** Start DATASET ENTRIES **

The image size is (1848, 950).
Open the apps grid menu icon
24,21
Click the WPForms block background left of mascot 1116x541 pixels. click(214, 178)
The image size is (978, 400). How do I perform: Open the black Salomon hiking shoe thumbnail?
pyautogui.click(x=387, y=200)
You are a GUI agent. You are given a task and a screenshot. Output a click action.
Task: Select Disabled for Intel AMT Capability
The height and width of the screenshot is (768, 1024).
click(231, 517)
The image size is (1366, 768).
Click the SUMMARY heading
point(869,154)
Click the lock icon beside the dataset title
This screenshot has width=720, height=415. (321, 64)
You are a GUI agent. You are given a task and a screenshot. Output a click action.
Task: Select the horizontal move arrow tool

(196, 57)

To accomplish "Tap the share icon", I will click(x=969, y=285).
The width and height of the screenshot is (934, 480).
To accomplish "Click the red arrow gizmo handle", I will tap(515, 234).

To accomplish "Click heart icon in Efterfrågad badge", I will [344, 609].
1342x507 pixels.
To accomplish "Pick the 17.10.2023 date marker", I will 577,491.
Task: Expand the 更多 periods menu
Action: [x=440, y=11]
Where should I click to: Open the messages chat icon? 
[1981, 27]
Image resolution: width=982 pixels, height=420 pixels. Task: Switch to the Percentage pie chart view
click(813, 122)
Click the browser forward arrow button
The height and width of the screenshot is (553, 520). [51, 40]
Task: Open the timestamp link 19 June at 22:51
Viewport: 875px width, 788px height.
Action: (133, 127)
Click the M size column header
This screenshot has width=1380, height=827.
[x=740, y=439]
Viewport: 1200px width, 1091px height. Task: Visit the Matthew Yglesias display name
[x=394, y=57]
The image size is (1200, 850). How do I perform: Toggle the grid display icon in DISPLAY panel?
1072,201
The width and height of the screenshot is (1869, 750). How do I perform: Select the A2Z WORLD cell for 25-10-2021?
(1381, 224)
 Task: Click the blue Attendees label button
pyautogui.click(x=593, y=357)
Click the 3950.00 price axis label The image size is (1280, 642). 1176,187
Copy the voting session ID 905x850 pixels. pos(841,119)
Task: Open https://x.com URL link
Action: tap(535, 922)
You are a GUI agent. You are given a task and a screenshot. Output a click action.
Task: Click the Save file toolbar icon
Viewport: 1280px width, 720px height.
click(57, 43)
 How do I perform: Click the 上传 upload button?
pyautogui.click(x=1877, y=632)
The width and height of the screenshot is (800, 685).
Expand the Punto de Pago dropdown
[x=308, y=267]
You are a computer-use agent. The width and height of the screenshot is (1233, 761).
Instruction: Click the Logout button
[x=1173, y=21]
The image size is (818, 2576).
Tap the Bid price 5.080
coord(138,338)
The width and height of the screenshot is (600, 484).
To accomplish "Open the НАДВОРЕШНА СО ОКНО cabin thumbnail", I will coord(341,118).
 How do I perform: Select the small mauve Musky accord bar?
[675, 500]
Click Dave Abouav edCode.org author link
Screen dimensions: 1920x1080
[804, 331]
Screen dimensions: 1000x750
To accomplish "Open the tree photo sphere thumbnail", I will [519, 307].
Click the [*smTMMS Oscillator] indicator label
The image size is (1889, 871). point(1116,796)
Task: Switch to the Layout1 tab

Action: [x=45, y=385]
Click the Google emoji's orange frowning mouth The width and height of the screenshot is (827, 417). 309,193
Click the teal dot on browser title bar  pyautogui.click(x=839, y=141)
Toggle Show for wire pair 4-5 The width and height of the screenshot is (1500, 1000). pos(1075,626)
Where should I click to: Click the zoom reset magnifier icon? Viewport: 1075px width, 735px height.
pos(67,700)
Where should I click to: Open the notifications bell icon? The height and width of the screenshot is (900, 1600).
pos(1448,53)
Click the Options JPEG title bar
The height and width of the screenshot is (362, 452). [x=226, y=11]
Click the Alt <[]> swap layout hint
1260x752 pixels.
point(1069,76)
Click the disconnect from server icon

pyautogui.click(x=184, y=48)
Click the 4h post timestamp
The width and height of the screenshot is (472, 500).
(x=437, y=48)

** End DATASET ENTRIES **

▶ **WHAT IS EXPECTED**:
Rewrite the lines from the one holding "Copy the voting" through the one holding "click(57, 43)", inclusive, swapping "toolbar icon" for "toolbar button" and leaving everything else as it is.

▶ **FULL RESPONSE**:
Copy the voting session ID 905x850 pixels. pos(841,119)
Task: Open https://x.com URL link
Action: tap(535, 922)
You are a GUI agent. You are given a task and a screenshot. Output a click action.
Task: Click the Save file toolbar button
Viewport: 1280px width, 720px height.
click(57, 43)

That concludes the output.